Abortion, the Death Penalty, and a Dead Body in a Box

Wigwam Jones has a good commentary on the Supreme Court's ruling yesterday from a political perspective that I don't feel like commenting on, but one that I definitely believe to be true.

I'm going to go to the very dregs of my memory and dig out some Philosophy 101 in order to ask the question, is it possible to be for abortion and against the death penalty?

The opposite question is easy, because one can obviously be for the death penalty and against abortion because the embryo can be considered an innocent victim.
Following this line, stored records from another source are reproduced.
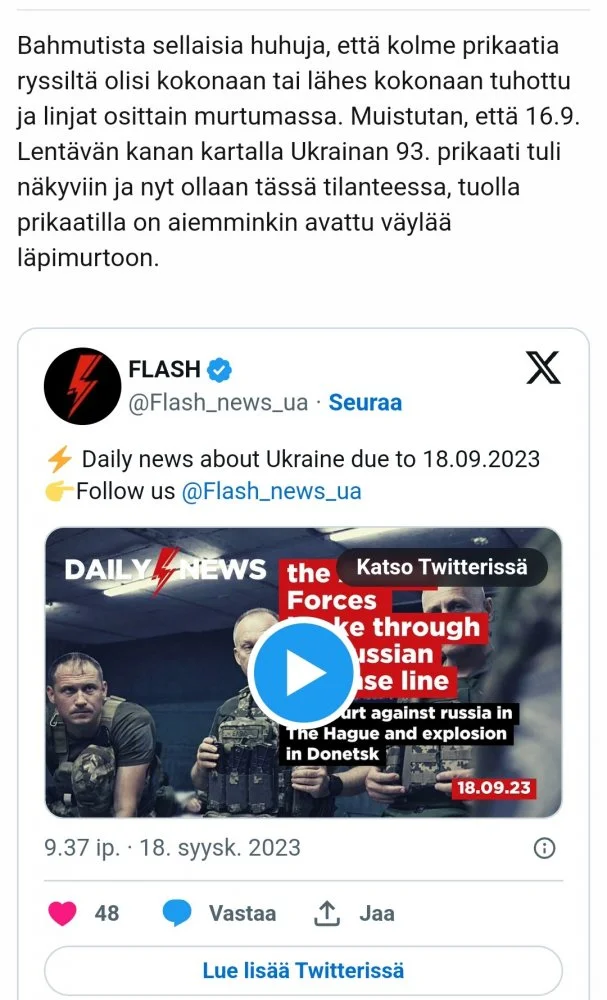
Task: Click the Jaa share label
Action: [x=377, y=913]
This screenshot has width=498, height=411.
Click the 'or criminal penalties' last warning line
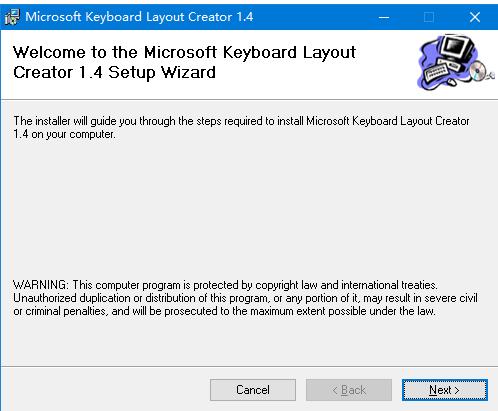tap(224, 311)
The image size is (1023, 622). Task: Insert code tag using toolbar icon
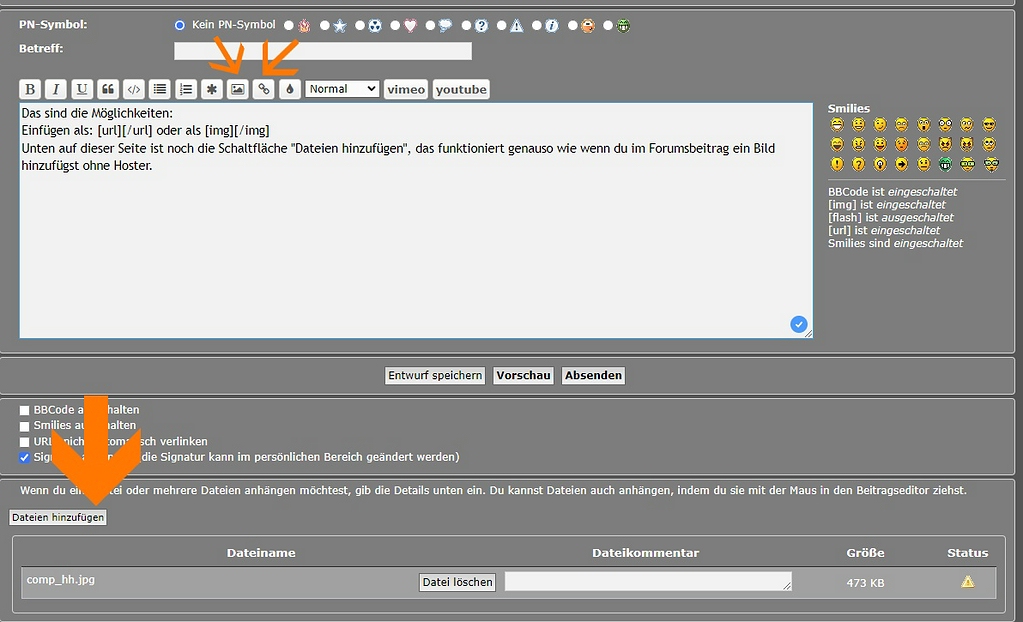click(x=134, y=89)
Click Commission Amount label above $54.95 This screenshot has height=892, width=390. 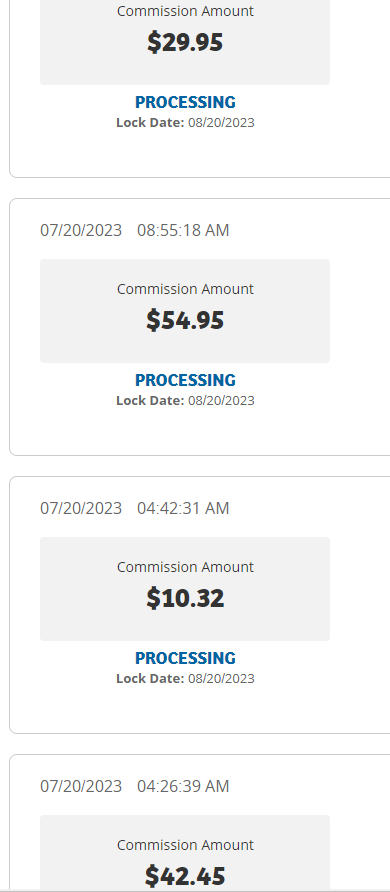185,289
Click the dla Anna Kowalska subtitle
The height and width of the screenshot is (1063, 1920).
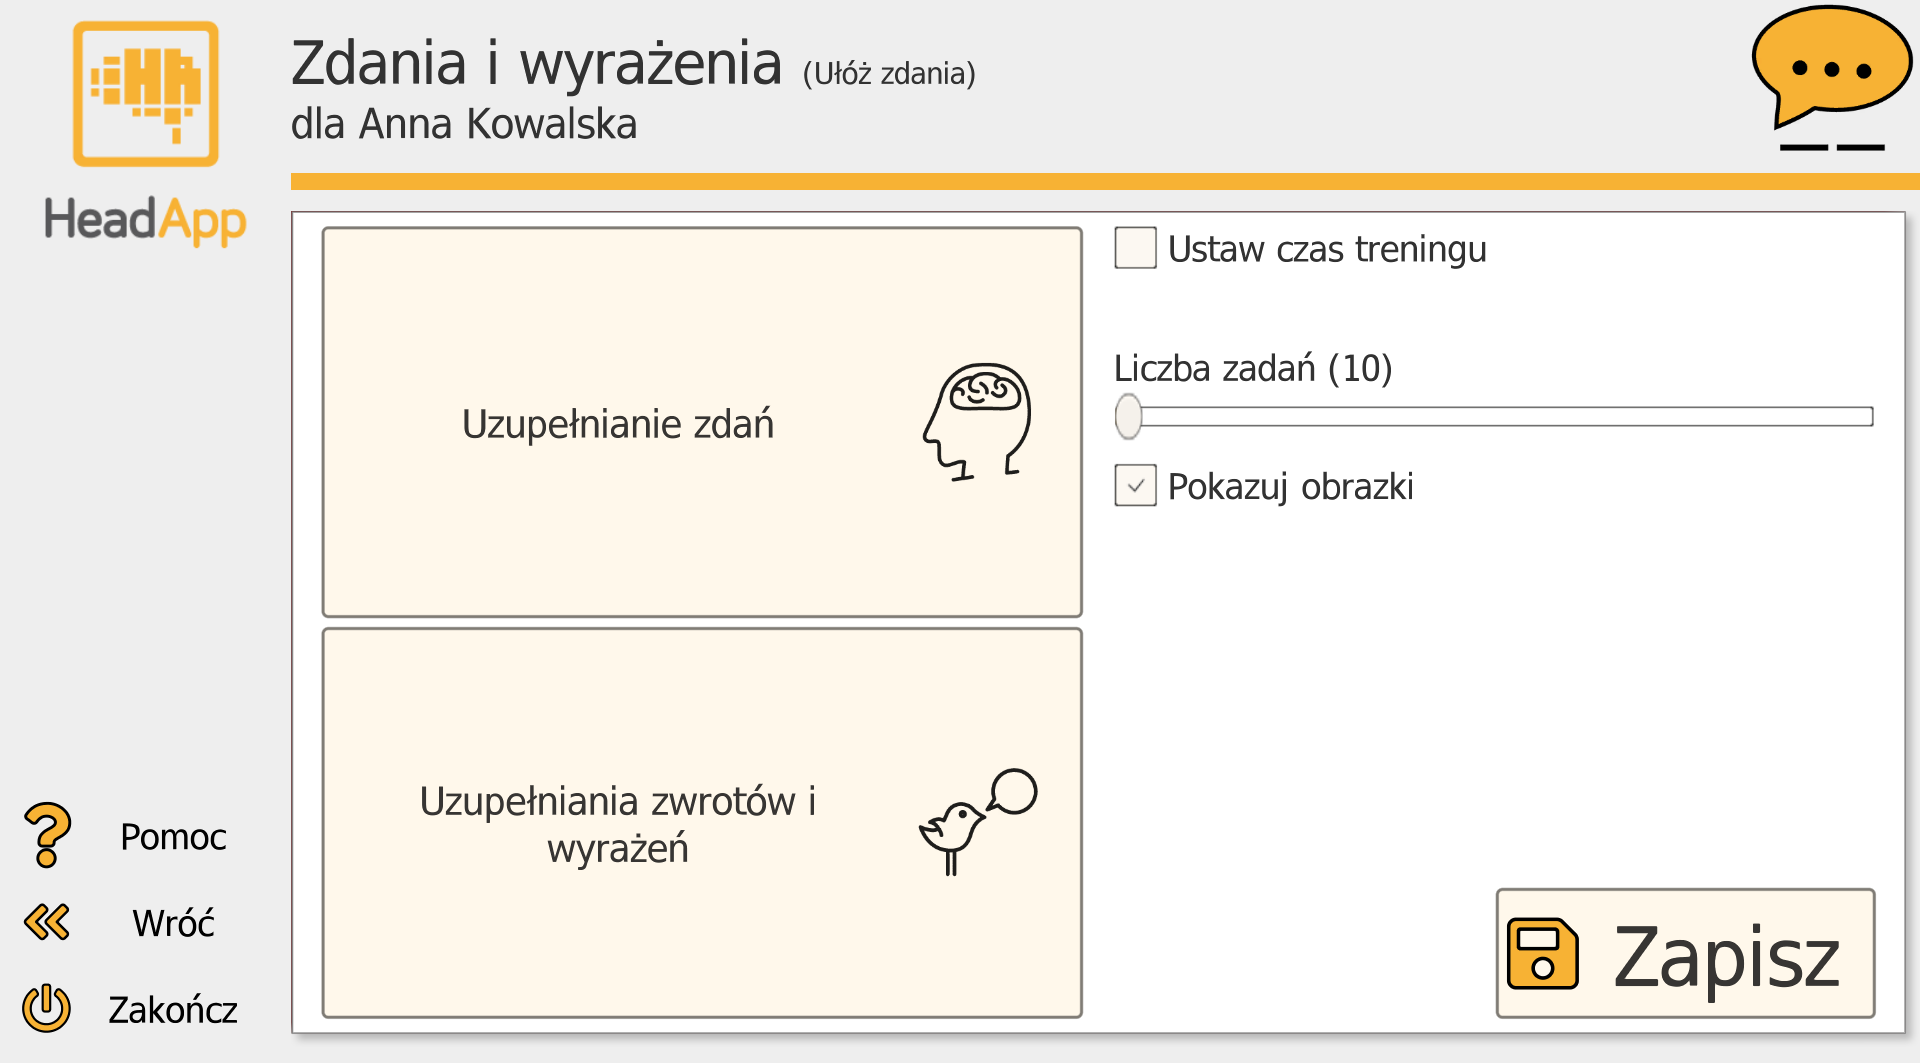(x=464, y=125)
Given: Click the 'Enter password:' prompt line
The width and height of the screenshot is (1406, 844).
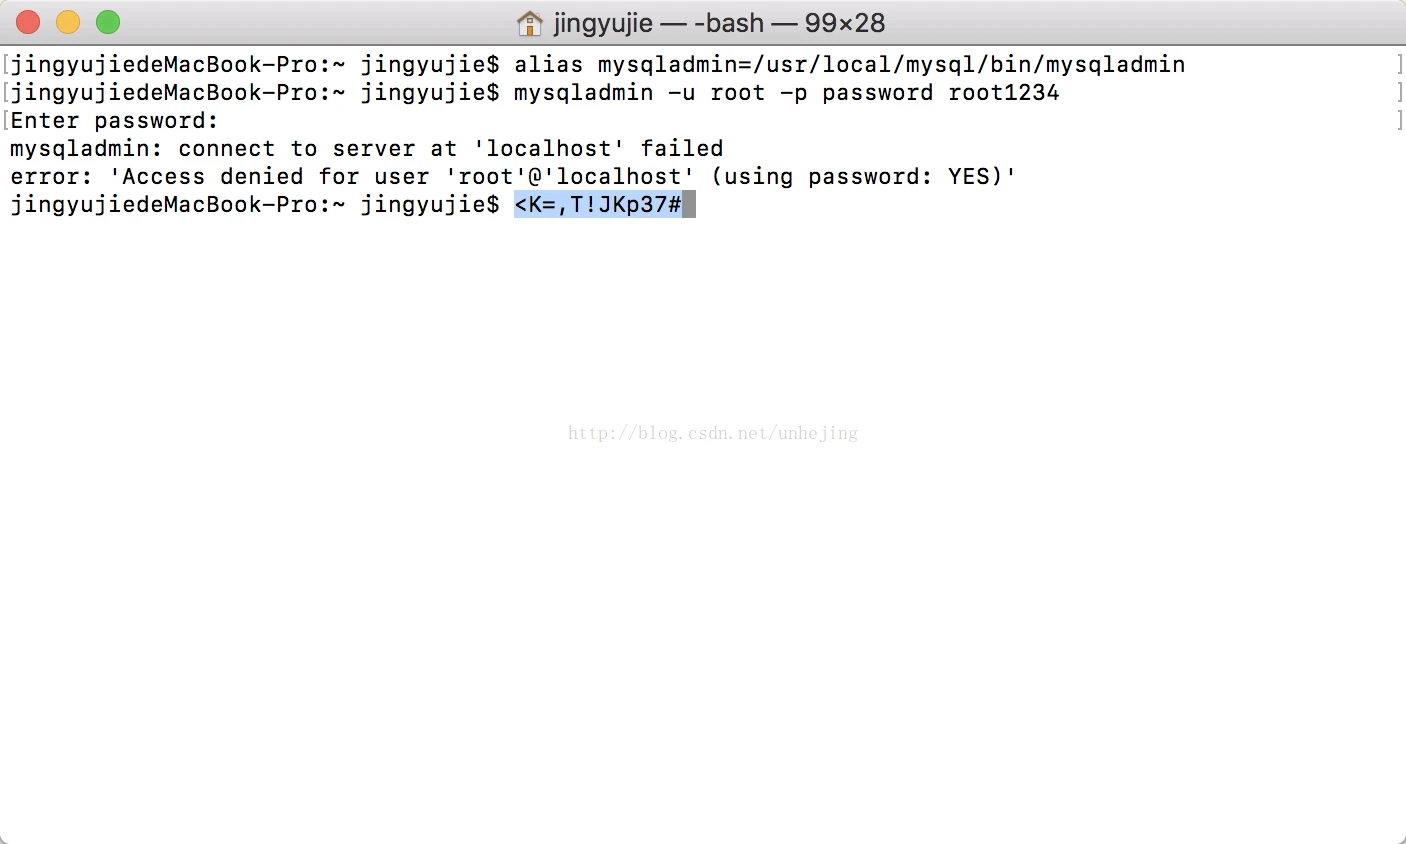Looking at the screenshot, I should (x=114, y=121).
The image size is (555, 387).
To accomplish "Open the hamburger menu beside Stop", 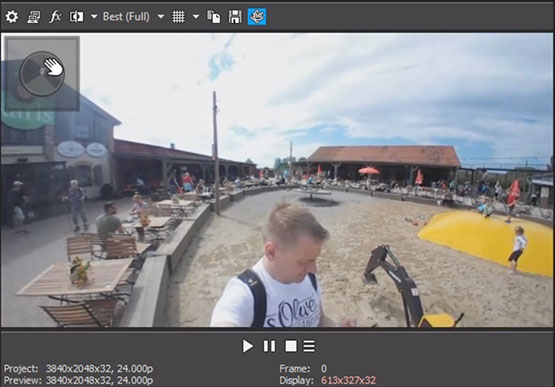I will pos(309,346).
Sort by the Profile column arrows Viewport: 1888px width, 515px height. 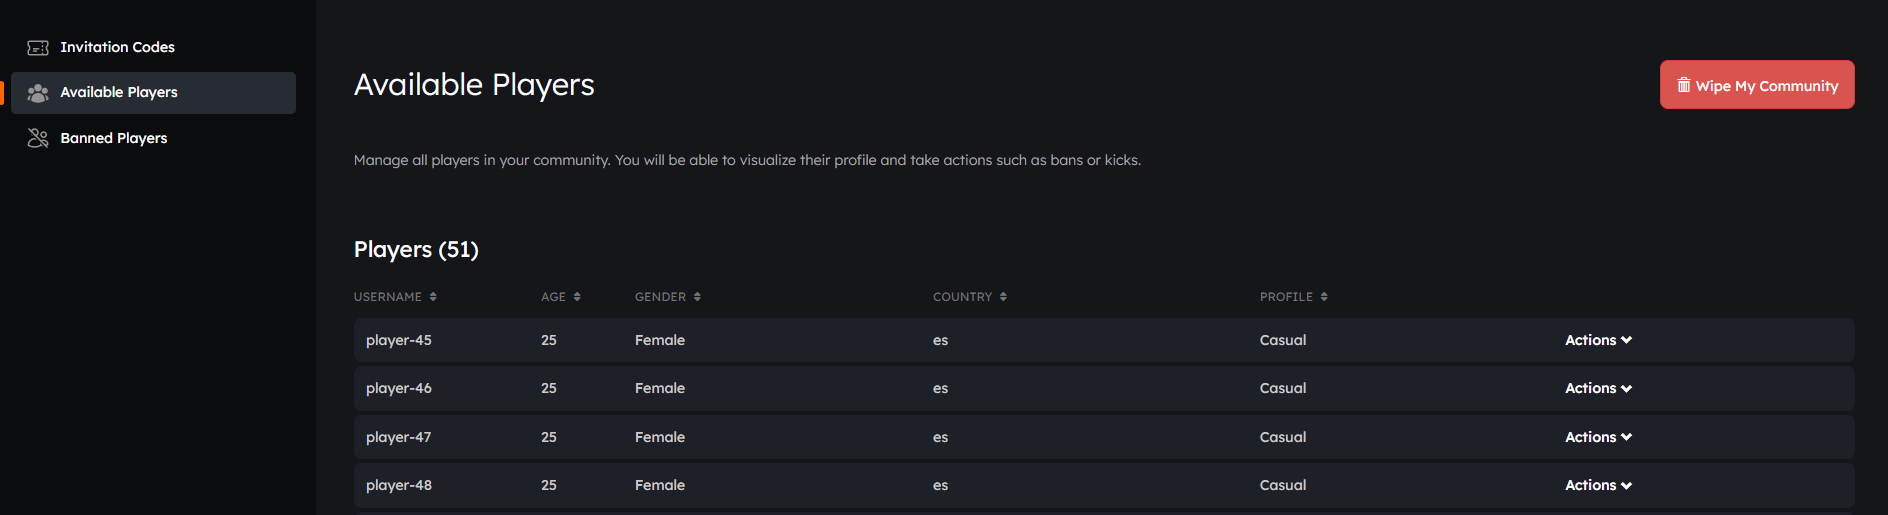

And although many would argue that many people killed by the death penalty were not guilty, I think it is difficult to argue that the embryo isn't always innocent.

I'm not really for outlawing abortion or the death penalty, but being a recovering Catholic, I'm also not really a huge fan of them either.

Personally, I'd prefer to avoid the death penalty, and I obviously wasn't aborted unless my entire life is the firing synapses of an embryo as it is yanked from its mother's womb.

But avoiding all "world on a blade of grass" metaphysical discussions, let's bring up a Philosopher, named Jeremy Bentham, who lived in the late 18th and early 19th Century, and who now sits in a wooden cabinet.

Well, almost all of him, his head is mummified.

The head you see in the picture is a wax one. I wonder if Jeremy gets to converse every once in awhile with the cracked head of Teddy "Ballgame" Williams.

Jeremy: "Hmm, Teddy, did you fall off a bar stool and get that nasty
crack?"

Teddy: "Oh, go get them to shrink your head some more you Cricket playing
smarty-pants."


Jeremy Bentham believed in a concept called utilitarianism. In short, he believe that happiness could be quantified, and, therefore, the most moral action was the one that produced the most happiness for the most people. Yeah, yeah philosophy professors are hating this over-simplification but interested parties can read more here

One could argue that abortion kills the unborn child but saves the child the pain of being unwanted, the mother and father the pain of trying to raise the unwanted child, or even the pain of having to give that child up for adoption, and then the pain of the child always questing for his or her birth parents etc....

Does sparing these people pain and lack of happiness justify the abortion?

Now this argument could likewise be used to be against the death penalty, that by killing a murderer you may be alleviating some of the pain of the victims family but then adding to the pain of the murder's family in many cases and also the societal pain from justifying killing.

Now there are many scenarios and ways to weigh the situation and that leads to the crux of the problem.

The obvious catch here is who is the one who sets up the standards by which happiness is measured?

Does one measure the level of serotonin in everyone's brain worldwide and then see if a murder's death or an abortion produces more happiness than sadness as some net sum?

I don't really know, but I just like to offer food for thought. And if anyone ever decides to freeze me, please keep my head attached to my neck, I've grown fond of it there.